**Things to do:**
1. Translate this sentence from the post-war balance passage into Spanish: "In six months the frontline reached the Vistula where it stopped for more than 5 months."
2. According to the post-war balance passage, what did Polish State Railways do with the remaining cables?

Post-war balance

The Main Station in Gdańsk destroyed during the war, 1945

The Red Army entered Poland, crossing its pre-1939 border, on a freezing cold night of 3/4 January 1944 near Rokitno, east of Sarny. In six months the frontline reached the Vistula where it stopped for more than 5 months. The Russian offensive in January 1945 saved the railway network in Upper Silesia and part of the lines in Lower Silesia from destruction. The army was followed by “trophy brigades” coordinated by the Red Army Wartime Trophy Board, which dismantled and carried away elements of infrastructure, steel structures and rolling stock, at the same time devastating the buildings. This was a common practice, in particular in areas which under the Treaty of Yalta were to be incorporated into the Polish state, that is, lands in the north-east, the Lubusz Lakeland, West Pomerania, and Lower Silesia.

 

The Russians dismantled more than 1,554 miles (2,500 km) of normal-gauge lines (932 miles, i.e. 1,500 km were not reconstructed) and 205 miles (330 km) of narrow-gauge lines (124 miles, i.e. 200 km were not reconstructed), and 1,554 miles (2,500 km) of second tracks (mostly in Lower Silesia). Also, nearly the whole traction network on a section of 249 miles (400 km) was stolen in Lower Silesia. In July 1945, in 3 weeks the Russians carried away the rolling stock, dismantled the networks, substation and power station equipment and destroyed part of the poles. Polish State Railways could only remove the remaining cables and use them for the needs of the Warsaw railway junction.

**Supplied material:**
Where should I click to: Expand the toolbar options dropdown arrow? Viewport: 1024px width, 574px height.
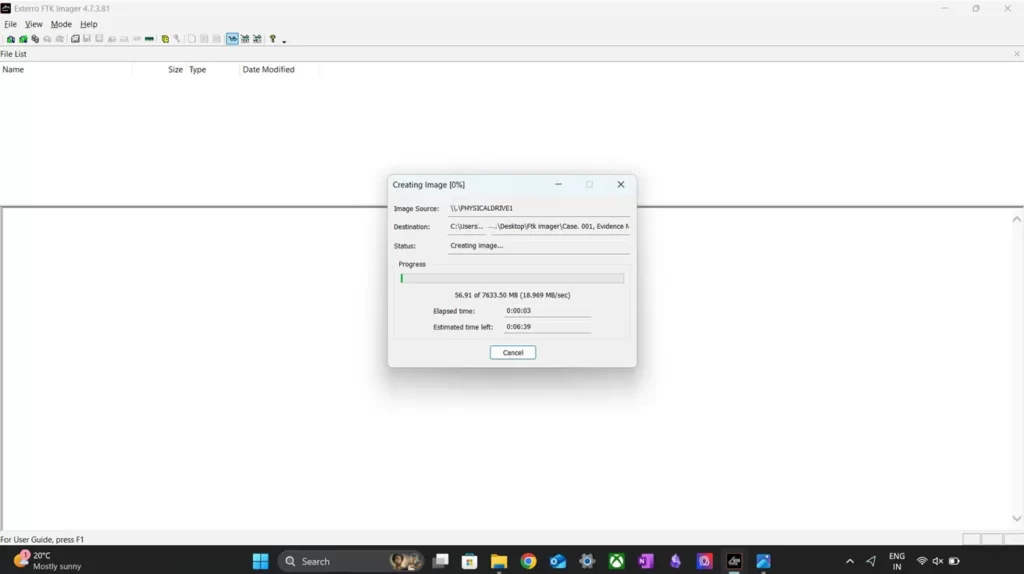[284, 41]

**Responses per task:**
1. En seis meses el frente llegó al Vístula, donde se detuvo durante más de 5 meses.

2. They removed them and used them for the needs of the Warsaw railway junction.